### Information

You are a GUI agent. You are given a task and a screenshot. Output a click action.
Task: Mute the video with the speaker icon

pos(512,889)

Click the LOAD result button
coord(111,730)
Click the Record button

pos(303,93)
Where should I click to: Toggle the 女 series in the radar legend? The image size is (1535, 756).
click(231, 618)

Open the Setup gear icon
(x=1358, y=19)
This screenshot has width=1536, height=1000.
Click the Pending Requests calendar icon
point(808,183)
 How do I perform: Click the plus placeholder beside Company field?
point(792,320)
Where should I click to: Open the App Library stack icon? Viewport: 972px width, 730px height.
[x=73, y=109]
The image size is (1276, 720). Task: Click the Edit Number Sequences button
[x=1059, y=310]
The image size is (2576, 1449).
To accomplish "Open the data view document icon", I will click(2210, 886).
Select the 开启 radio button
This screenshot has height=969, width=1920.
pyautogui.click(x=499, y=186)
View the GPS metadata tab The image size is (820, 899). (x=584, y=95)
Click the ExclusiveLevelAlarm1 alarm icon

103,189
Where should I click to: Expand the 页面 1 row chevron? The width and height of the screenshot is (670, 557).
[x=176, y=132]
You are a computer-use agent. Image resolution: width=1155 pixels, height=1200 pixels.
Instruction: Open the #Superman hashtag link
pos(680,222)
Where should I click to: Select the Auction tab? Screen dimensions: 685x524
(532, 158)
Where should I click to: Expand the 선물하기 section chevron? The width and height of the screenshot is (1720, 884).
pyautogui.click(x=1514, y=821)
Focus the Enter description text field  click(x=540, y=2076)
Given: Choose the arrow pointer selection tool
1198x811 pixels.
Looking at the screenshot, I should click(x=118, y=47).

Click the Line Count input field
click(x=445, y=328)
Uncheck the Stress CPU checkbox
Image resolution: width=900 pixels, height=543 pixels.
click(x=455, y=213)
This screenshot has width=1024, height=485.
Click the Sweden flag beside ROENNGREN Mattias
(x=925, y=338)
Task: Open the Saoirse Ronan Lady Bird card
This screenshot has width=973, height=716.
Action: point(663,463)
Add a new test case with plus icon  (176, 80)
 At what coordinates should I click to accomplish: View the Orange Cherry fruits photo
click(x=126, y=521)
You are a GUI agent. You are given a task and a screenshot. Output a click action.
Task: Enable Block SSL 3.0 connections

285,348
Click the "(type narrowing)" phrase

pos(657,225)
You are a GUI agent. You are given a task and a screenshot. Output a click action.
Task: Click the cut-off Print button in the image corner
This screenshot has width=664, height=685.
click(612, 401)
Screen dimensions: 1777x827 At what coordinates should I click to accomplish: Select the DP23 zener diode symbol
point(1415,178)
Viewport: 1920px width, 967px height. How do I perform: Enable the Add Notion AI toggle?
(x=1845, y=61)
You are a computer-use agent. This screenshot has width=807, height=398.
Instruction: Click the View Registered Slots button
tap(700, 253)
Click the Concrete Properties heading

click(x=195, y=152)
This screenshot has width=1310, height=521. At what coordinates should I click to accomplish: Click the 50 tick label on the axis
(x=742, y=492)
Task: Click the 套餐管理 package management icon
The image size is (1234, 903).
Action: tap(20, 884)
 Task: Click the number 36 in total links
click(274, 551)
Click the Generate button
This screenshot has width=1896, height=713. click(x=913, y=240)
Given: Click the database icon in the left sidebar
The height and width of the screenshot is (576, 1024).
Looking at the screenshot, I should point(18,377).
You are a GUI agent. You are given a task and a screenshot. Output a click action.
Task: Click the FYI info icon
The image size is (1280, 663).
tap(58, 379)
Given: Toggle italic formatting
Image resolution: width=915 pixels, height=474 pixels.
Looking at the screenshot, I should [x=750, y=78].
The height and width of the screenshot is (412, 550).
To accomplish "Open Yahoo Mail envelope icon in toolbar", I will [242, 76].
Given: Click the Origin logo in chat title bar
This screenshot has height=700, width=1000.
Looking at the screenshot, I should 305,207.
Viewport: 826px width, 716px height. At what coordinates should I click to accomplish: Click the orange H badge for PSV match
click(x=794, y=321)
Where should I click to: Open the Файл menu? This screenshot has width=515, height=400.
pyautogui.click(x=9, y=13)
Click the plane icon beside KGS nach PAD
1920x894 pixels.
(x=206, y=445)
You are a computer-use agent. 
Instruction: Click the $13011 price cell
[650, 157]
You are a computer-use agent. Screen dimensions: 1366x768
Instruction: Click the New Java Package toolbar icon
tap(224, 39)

######

Directions
The answer must be an exact transcription of every record above.

Response
You are a GUI agent. You are given a task and a screenshot. Output a click action.
Task: Mute the video with the speaker icon

pos(512,889)

Click the LOAD result button
coord(111,730)
Click the Record button

pos(303,93)
Where should I click to: Toggle the 女 series in the radar legend? The image size is (1535, 756).
click(231, 618)

Open the Setup gear icon
(x=1358, y=19)
This screenshot has width=1536, height=1000.
Click the Pending Requests calendar icon
point(808,183)
 How do I perform: Click the plus placeholder beside Company field?
point(792,320)
Where should I click to: Open the App Library stack icon? Viewport: 972px width, 730px height.
[x=73, y=109]
The image size is (1276, 720). Task: Click the Edit Number Sequences button
[x=1059, y=310]
The image size is (2576, 1449).
To accomplish "Open the data view document icon", I will click(2210, 886).
Select the 开启 radio button
This screenshot has height=969, width=1920.
pyautogui.click(x=499, y=186)
View the GPS metadata tab The image size is (820, 899). (x=584, y=95)
Click the ExclusiveLevelAlarm1 alarm icon

103,189
Where should I click to: Expand the 页面 1 row chevron? The width and height of the screenshot is (670, 557).
[x=176, y=132]
You are a computer-use agent. Image resolution: width=1155 pixels, height=1200 pixels.
Instruction: Open the #Superman hashtag link
pos(680,222)
Where should I click to: Select the Auction tab? Screen dimensions: 685x524
(532, 158)
Where should I click to: Expand the 선물하기 section chevron? The width and height of the screenshot is (1720, 884).
pyautogui.click(x=1514, y=821)
Focus the Enter description text field  click(x=540, y=2076)
Given: Choose the arrow pointer selection tool
1198x811 pixels.
Looking at the screenshot, I should click(x=118, y=47).

Click the Line Count input field
click(x=445, y=328)
Uncheck the Stress CPU checkbox
Image resolution: width=900 pixels, height=543 pixels.
click(x=455, y=213)
This screenshot has width=1024, height=485.
Click the Sweden flag beside ROENNGREN Mattias
(x=925, y=338)
Task: Open the Saoirse Ronan Lady Bird card
This screenshot has width=973, height=716.
Action: point(663,463)
Add a new test case with plus icon  (176, 80)
 At what coordinates should I click to accomplish: View the Orange Cherry fruits photo
click(x=126, y=521)
You are a GUI agent. You are given a task and a screenshot. Output a click action.
Task: Enable Block SSL 3.0 connections

285,348
Click the "(type narrowing)" phrase

pos(657,225)
You are a GUI agent. You are given a task and a screenshot. Output a click action.
Task: Click the cut-off Print button in the image corner
This screenshot has width=664, height=685.
click(612, 401)
Screen dimensions: 1777x827 At what coordinates should I click to accomplish: Select the DP23 zener diode symbol
point(1415,178)
Viewport: 1920px width, 967px height. How do I perform: Enable the Add Notion AI toggle?
(x=1845, y=61)
You are a computer-use agent. This screenshot has width=807, height=398.
Instruction: Click the View Registered Slots button
tap(700, 253)
Click the Concrete Properties heading

click(x=195, y=152)
This screenshot has width=1310, height=521. At what coordinates should I click to accomplish: Click the 50 tick label on the axis
(x=742, y=492)
Task: Click the 套餐管理 package management icon
The image size is (1234, 903).
Action: tap(20, 884)
 Task: Click the number 36 in total links
click(274, 551)
Click the Generate button
This screenshot has width=1896, height=713. click(x=913, y=240)
Given: Click the database icon in the left sidebar
The height and width of the screenshot is (576, 1024).
Looking at the screenshot, I should point(18,377).
You are a GUI agent. You are given a task and a screenshot. Output a click action.
Task: Click the FYI info icon
The image size is (1280, 663).
tap(58, 379)
Given: Toggle italic formatting
Image resolution: width=915 pixels, height=474 pixels.
Looking at the screenshot, I should [x=750, y=78].
The height and width of the screenshot is (412, 550).
To accomplish "Open Yahoo Mail envelope icon in toolbar", I will [242, 76].
Given: Click the Origin logo in chat title bar
This screenshot has height=700, width=1000.
Looking at the screenshot, I should 305,207.
Viewport: 826px width, 716px height. At what coordinates should I click to accomplish: Click the orange H badge for PSV match
click(x=794, y=321)
Where should I click to: Open the Файл menu? This screenshot has width=515, height=400.
pyautogui.click(x=9, y=13)
Click the plane icon beside KGS nach PAD
1920x894 pixels.
(x=206, y=445)
You are a computer-use agent. 
Instruction: Click the $13011 price cell
[650, 157]
You are a computer-use agent. Screen dimensions: 1366x768
Instruction: Click the New Java Package toolbar icon
tap(224, 39)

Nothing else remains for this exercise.